At Greco the dishes are not childlike but as sophisticated as a plate of grilled scallops and oyster mushrooms or a delicate corn soup with a thin tracing of cream. I loved the hamburger, which veers sharply from the American concept. No hamburger bun, no thick red catsup oozing over the edges, no onions, no French fries. The meat is brushed lightly with spicy sauce and tucked between thick slices of toasted white bread along with lettuce and delicately flavored salad dressing.
"Nouvelle with taste" is the way one friend described a pork loin steak covered with a cream sauce blended with grainy brown mustard. One day, everyone seemed to order the same thing: a plate of fried shrimp, scallops and fish. And no wonder. The breading was light and crisp and the seafood fresh and tender.
Entrees are accompanied by steamed rice in deference to Asian tastes or soft buttery rolls.

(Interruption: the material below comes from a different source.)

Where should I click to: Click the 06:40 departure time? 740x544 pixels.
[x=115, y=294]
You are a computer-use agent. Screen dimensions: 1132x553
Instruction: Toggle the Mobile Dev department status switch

The one dish that seems markedly Japanese is rice mixed with spicy cod roe, a condiment stocked in Little Tokyo markets.
Dishes I liked the least were seafood coquille--white and tasteless--and Caesar salad made with iceberg lettuce and crumbled crackers instead of croutons. Before Greco discontinued dinner, I had a wonderful meal that started with triangles of silky rich pate followed by the corn soup, two perfectly cooked lamb chops, rolls and coffee. The price was $15.
At lunch, fried seafood is $5.95 and pork loin steak $7.95, which includes rice or bread and coffee. The a la carte grilled scallop plate is $6.95 and the hamburger $5.95.
At night during club hours, Greco serves appetizers, either light or substantial according to the needs of the customers. In case you're curious about prices at a hostess club, Greco charges $8 to engage a hostess unless a specific girl is requested. That costs $13. Customers pay $50 each to drink at will from a bottle of one of the house brands (Chivas Regal, Crown Royal).
Partners in this enterprise are Jerry Greco, who provided the name, and Shunsuke Kohyama, who once had a restaurant in Japan. Kohyama is the one you'll see keeping an eye on things during lunchtime. In charge of the kitchen is Hiro Iguchi, who formerly cooked at the Tokyo Hilton.
Greco, 366 E. 2nd St ., Los Angeles (in Brunswig Square, Little Tokyo); phone (213) 626-5270. Lunch from noon to 2:30 p.m., Monday through Friday; hostess club from 8 p.m. to 1:30 a.m., Monday through Saturday. Visa, MasterC a rd and American Express cards accepted. Park on street or in neighborhood lots.